MzeroMiko / VMamba

VMamba: Visual State Space Models,code is based on mamba

Geek Repo:Geek Repo

Github PK Tool:Github PK Tool

The speed reported in the paper cannot be reproduced

LMMMEng opened this issue · comments

Hello,

I'm trying to reproduce the speed results mentioned in the paper. The paper states that VMamba is faster than convnext and swin during inference. However, when I used the timm version of swin and convnext, I found that they were much faster (>1.3x) than VMamba-v05noz on a single 3090 GPU (bs=128). The original implementation of swin also demonstrates this scenario. Although the paper's results were based on the A100 GPU, I don't think such a significant difference can be improved even with a better GPU. Could you please provide the version of swin and convnext used in your speed analysis experiments?

Thank you so much in advance!

May I ask which version of torch and cuda are you using? Are you using torch2?

Yes, I'm using torch 2.2.1+cu118.

Then the key is the GPU now.

For swin convnext, they are benefited from the speed acceleration for layout of bhwc, but for models based on mamba, bchw is the default layout of s6.

And that is the key to the inference speed difference.

You can try modify the config of normlayer from ln2d to ln and try again to test what i am saying. (though that can not change the layout of s6 and introduces extra permutation)

Thank you for your kind reply. I'll check that.

I apologize for reaching out once more, but I'm still unable to replicate the speed results mentioned in Table 1 of the paper. Based on my implementation, I find that ConvNeXt performs better than Swin, which in turn outperforms VMamba. I observed that your speed test involves loading real data, which could potentially be influenced by unidentified factors, thereby not completely reflecting the actual speed of the model. To ensure accurate speed testing, I recommend conducting tests that eliminate additional factors like CPU bottlenecks. If possible, you can use timm to test speed again (https://github.com/huggingface/pytorch-image-models/blob/main/benchmark.py). timm already provides implementations of many models, such as Swin and ConvNeXt, and you can easily test their speed with this script.

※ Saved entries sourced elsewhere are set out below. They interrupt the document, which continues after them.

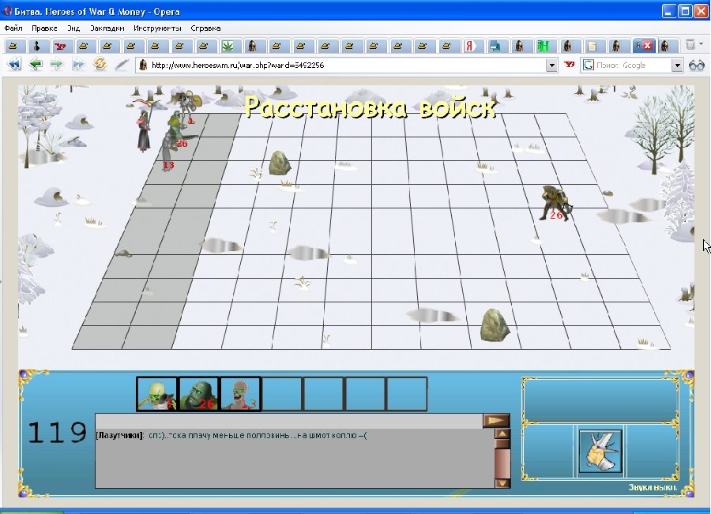The width and height of the screenshot is (711, 514).
Task: Open the Инструменты menu
Action: point(152,28)
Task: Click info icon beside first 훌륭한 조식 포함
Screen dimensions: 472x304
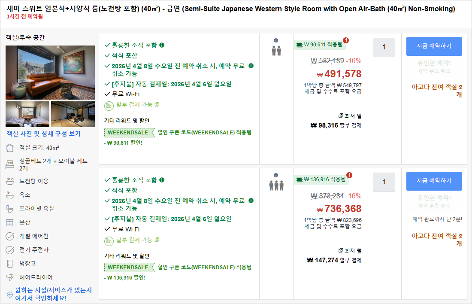Action: tap(162, 45)
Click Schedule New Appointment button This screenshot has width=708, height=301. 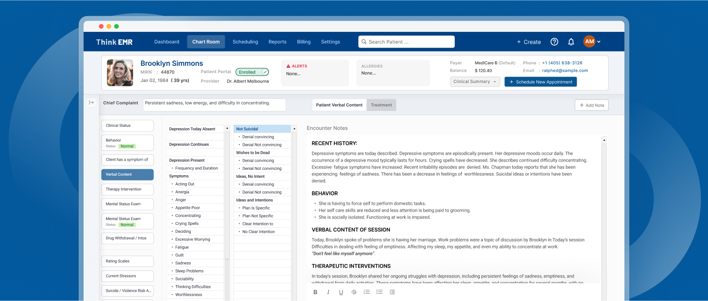[540, 82]
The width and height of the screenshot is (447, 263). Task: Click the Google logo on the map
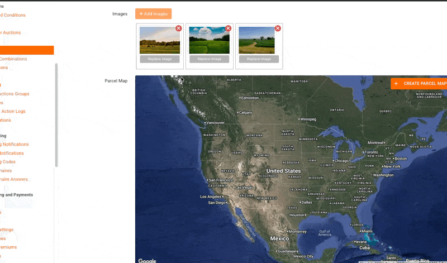[147, 260]
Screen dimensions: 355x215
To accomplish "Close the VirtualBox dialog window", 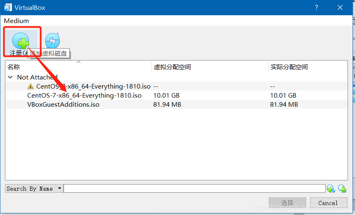I will 341,7.
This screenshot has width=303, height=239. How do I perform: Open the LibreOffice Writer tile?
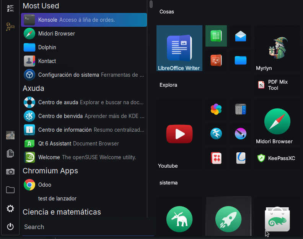179,48
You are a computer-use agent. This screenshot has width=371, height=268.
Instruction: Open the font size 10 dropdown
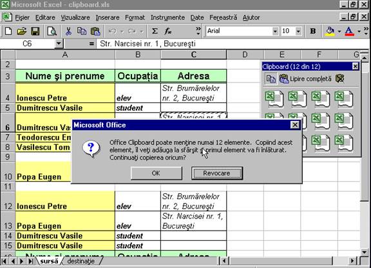click(x=298, y=31)
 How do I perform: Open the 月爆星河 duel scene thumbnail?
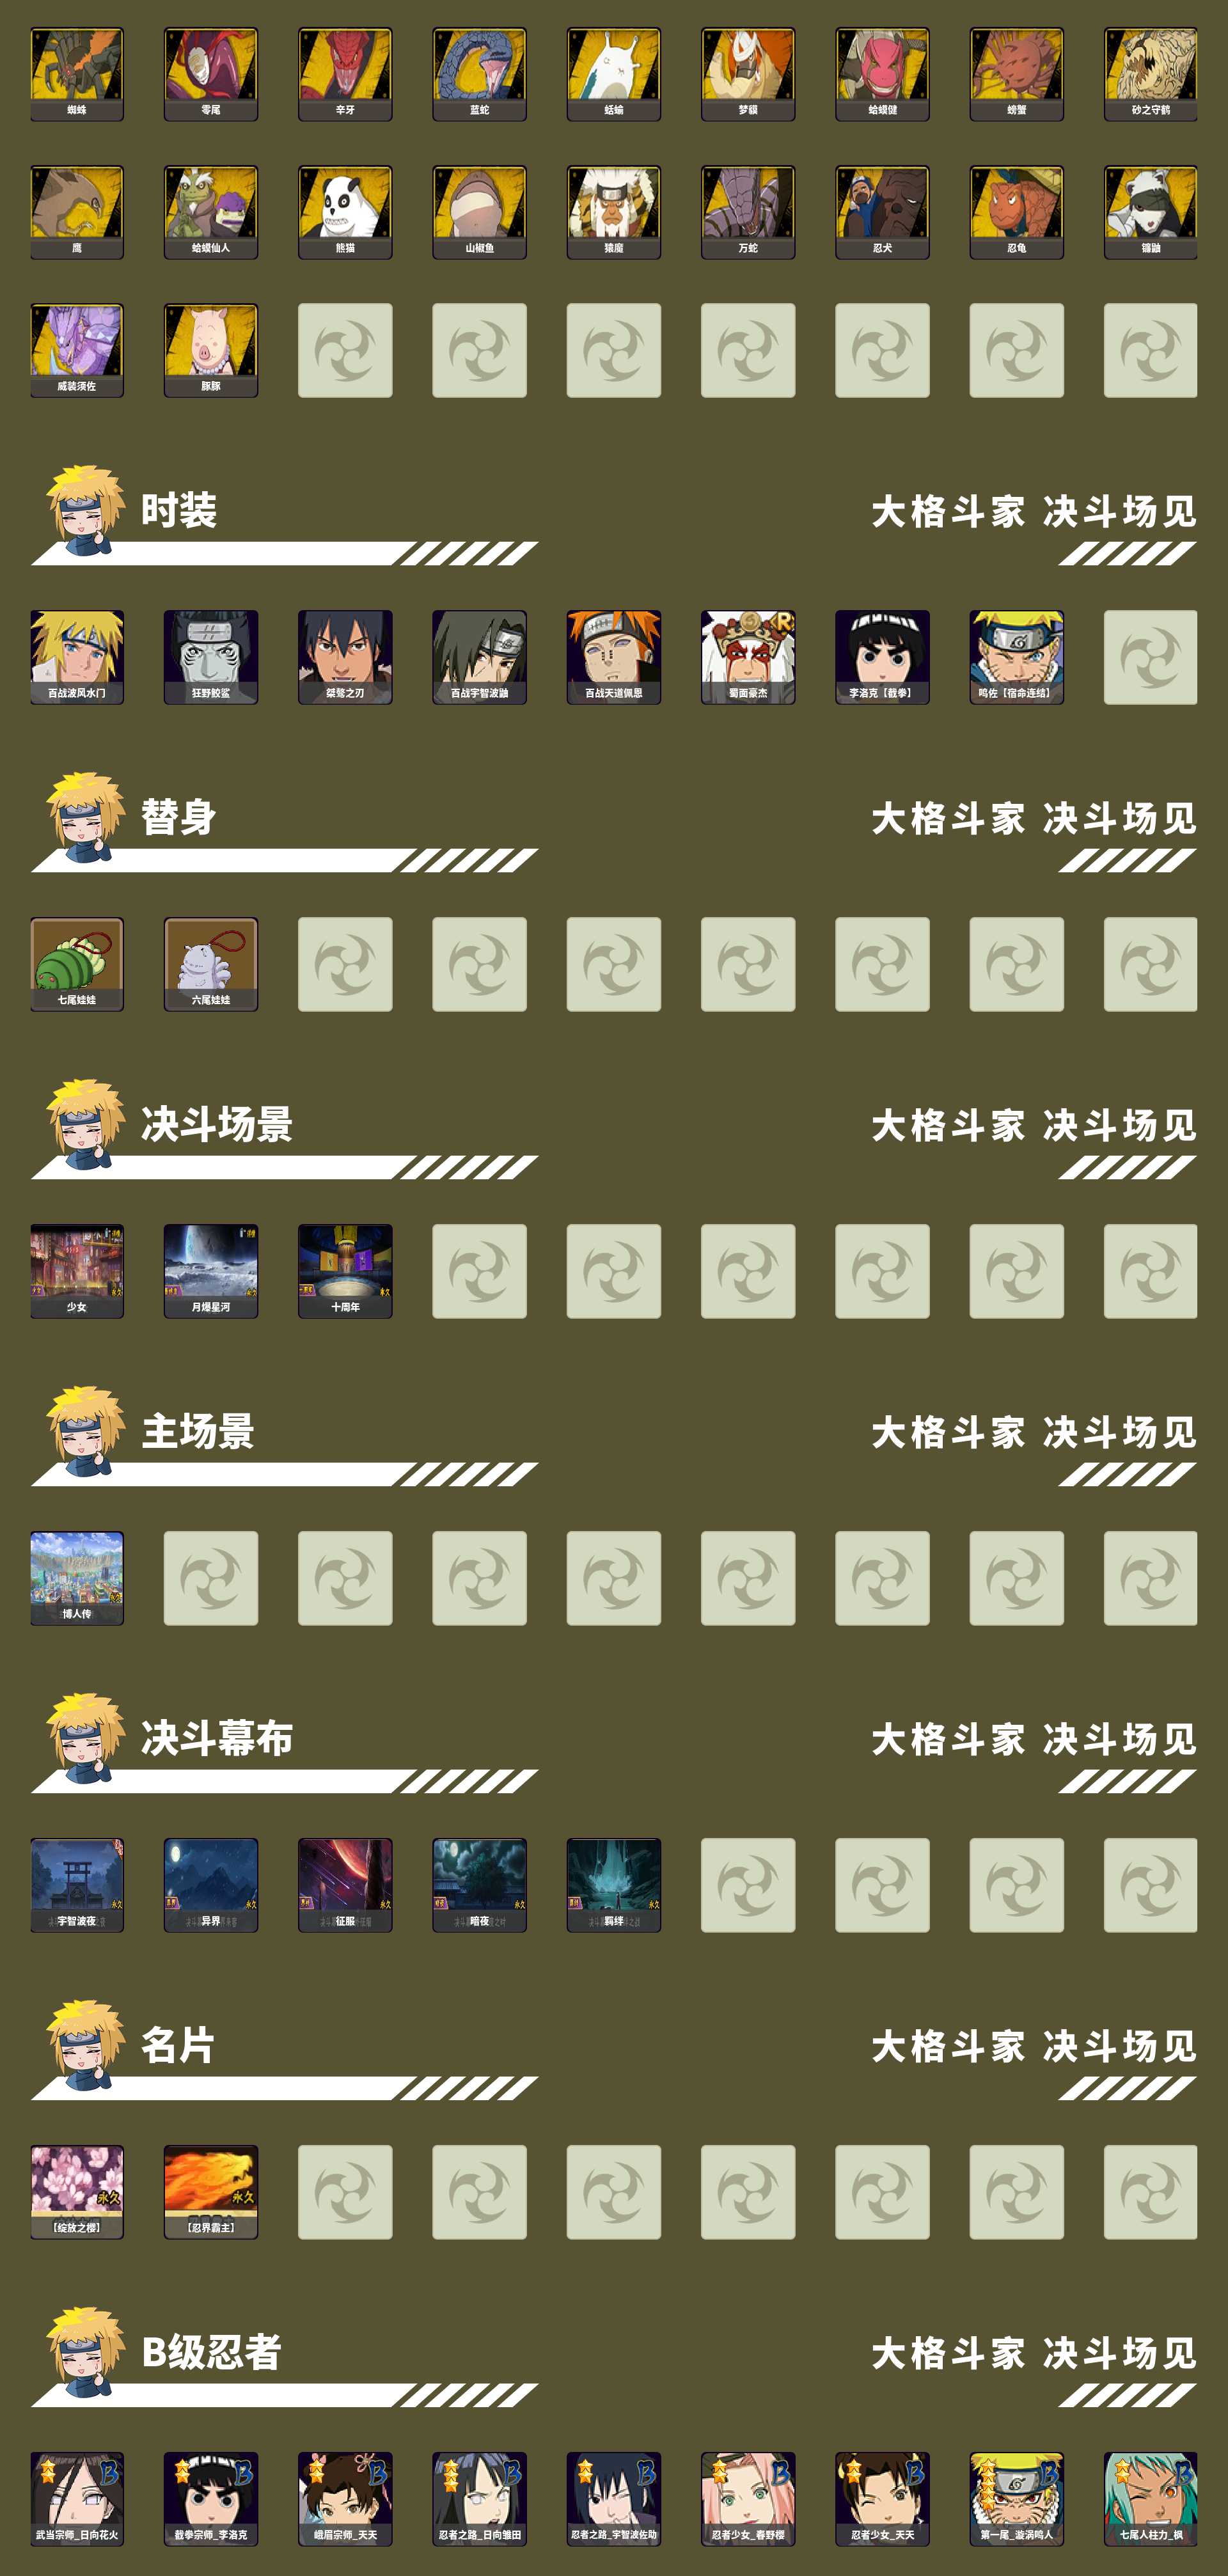pos(211,1271)

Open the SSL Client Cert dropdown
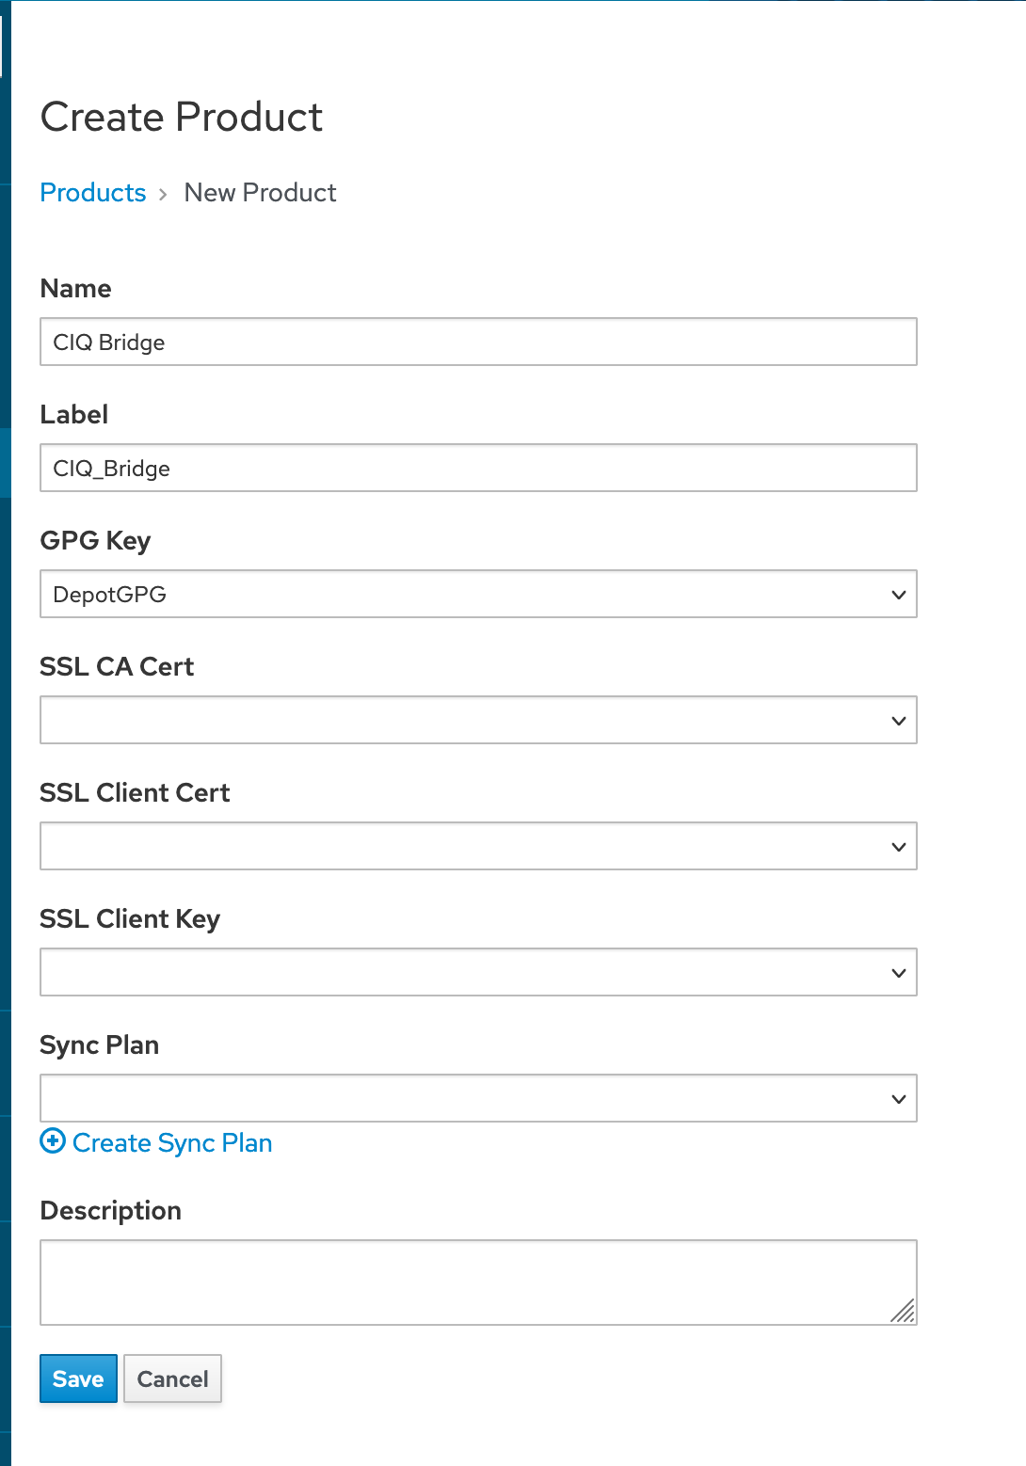(x=478, y=846)
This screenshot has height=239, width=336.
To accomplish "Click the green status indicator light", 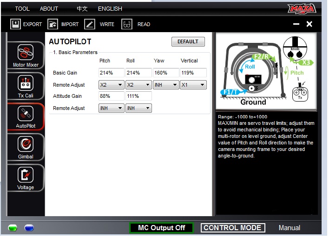I will click(13, 228).
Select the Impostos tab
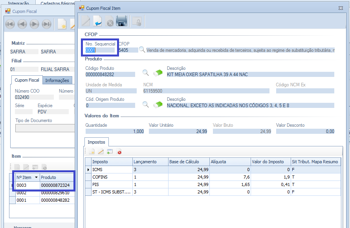The height and width of the screenshot is (228, 350). [x=97, y=142]
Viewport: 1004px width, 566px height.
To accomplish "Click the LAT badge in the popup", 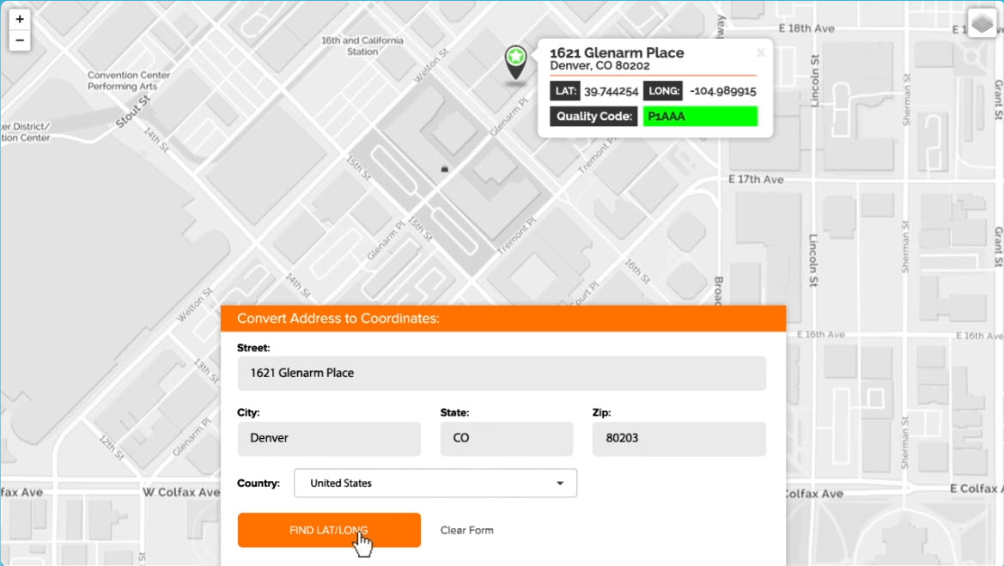I will pyautogui.click(x=565, y=90).
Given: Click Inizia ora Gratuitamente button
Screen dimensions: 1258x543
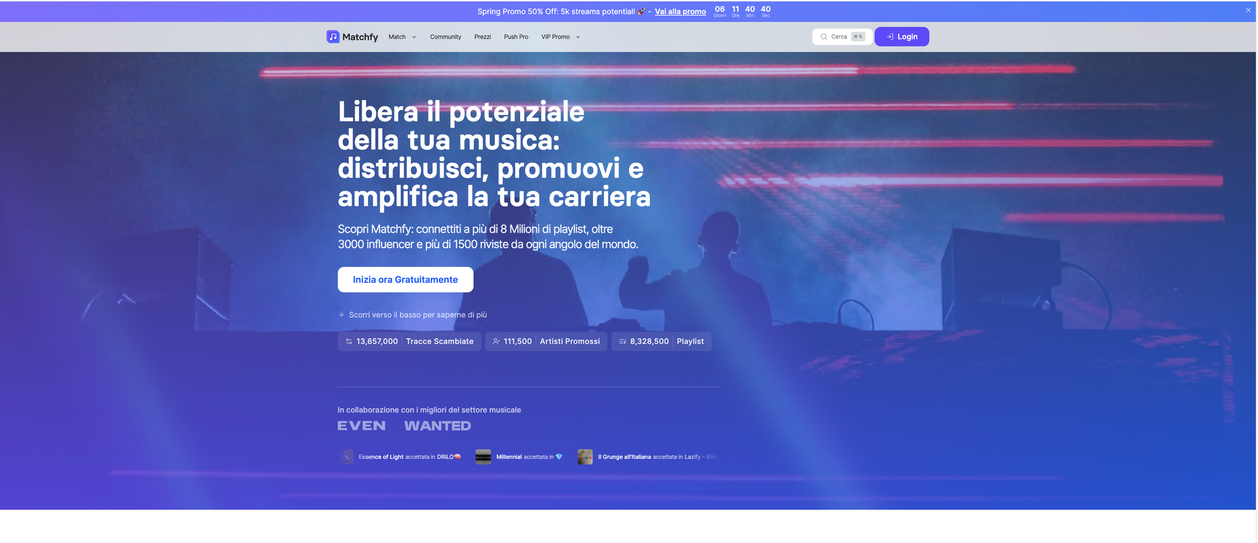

Thank you for your attention to this matter.

Nice issue!

The conclusion is that torch.backends.cuda.matmul.allow_tf32 matters.

I run the code according to the benchmark.py and found that on A100 with Intel Xeon Gold 5320, the fps of convnext-tiny is 2998, swin_tiny_patch4_window7_224 is 1902, the original convnext-tiny is 2160, the original swin-tiny is 1985, VMamba-tiny (0230) is 1243.

Note that I hacked the code of InferenceBenchmarkRunner to make sure the input is in (3, 224, 224), rather than the default (3, 288, 288) for convnext-tiny.

class IBR(InferenceBenchmarkRunner):
    def __init__(self, batch_size=128, num_warm_iter=50, num_bench_iter=30, **kwargs):
        super().__init__("vgg16", batch_size=batch_size, num_warm_iter=num_warm_iter, num_bench_iter=num_bench_iter, **kwargs)

    def run(self, model):
        self.model = model.cuda()
        self.model.eval()
        self.compiled = True # to avoid profile
        return super().run()

Then I replaced some parts of benchmark.py with the corresponding code in swin-transformer, and finally found that though the position of synchronize, the data in random or real do influences somehow, it is torch.backends.cuda.matmul.allow_tf32 (which is False in default) that really matters.

When torch.backends.cuda.matmul.allow_tf32=False, the fps of convnext-tiny is 1306, swin_tiny_patch4_window7_224 is 1104, the original convnext-tiny is 1117, the original swin-tiny is 1142, VMamba-tiny (0230) is 1245. And that is what happens when directly using the code from swin-transformer.

Thank you for your prompt response. You have reached a well-founded conclusion!

Could you kindly inform me if the results of the paper will be updated? Since typically, torch.backends.cuda.matmul.allow_tf32 should be set to True.

Hard to say. I tend to say no. Because:

  1. tf32 is actually in 19bits, but not in 32bits, while we want to test speed in fp32 but not fp19 (actually, the model works well in fp16 which is even faster, and many models are trained with torch.amp including VMamba.)
  2. torch.backends.cuda.matmul.allow_tf32 is set to False rather than True by default currently, that is why in timm.benchmark, the value is set to True manually.

Very sorry for the confusion. In my case, torch.backends.cuda.matmul.allow_tf32 is already set to False, since the timm version I'm using is 0.6.13. Therefore, so far Swin-T and ConvX-T are still much faster than VMamba(v05_noz+ln2d) in my tests. This is the registration part of VMamba model, which gets the same params and flops with the reported results. I'm not sure what's wrong (. Many thanks in advance!

@register_model
def vmambav2_t(**kwargs):
    model =  VSSM(patch_size=4,
                  depths=[2, 2, 5, 2],
                  dims=[96, 192, 384, 768], 
                  # =========================
                  ssm_d_state=1,
                  ssm_ratio=2.0,
                  ssm_dt_rank="auto",
                  ssm_act_layer="silu",
                  ssm_conv=3,
                  ssm_conv_bias=False,
                  ssm_drop_rate=0.0,
                  ssm_init="v0",
                  forward_type="v05_noz",
                  # =========================
                  mlp_ratio=4.0,
                  mlp_act_layer="gelu",
                  mlp_drop_rate=0.0,
                  gmlp=False,
                # =========================
                  patch_norm=True, 
                  norm_layer="LN2D", # "BN", "LN2D"
                  downsample_version = "v3", # "v1", "v2", "v3"
                  patchembed_version = "v2", # "v1", "v2"
                  use_checkpoint=False,
                  **kwargs)

    return model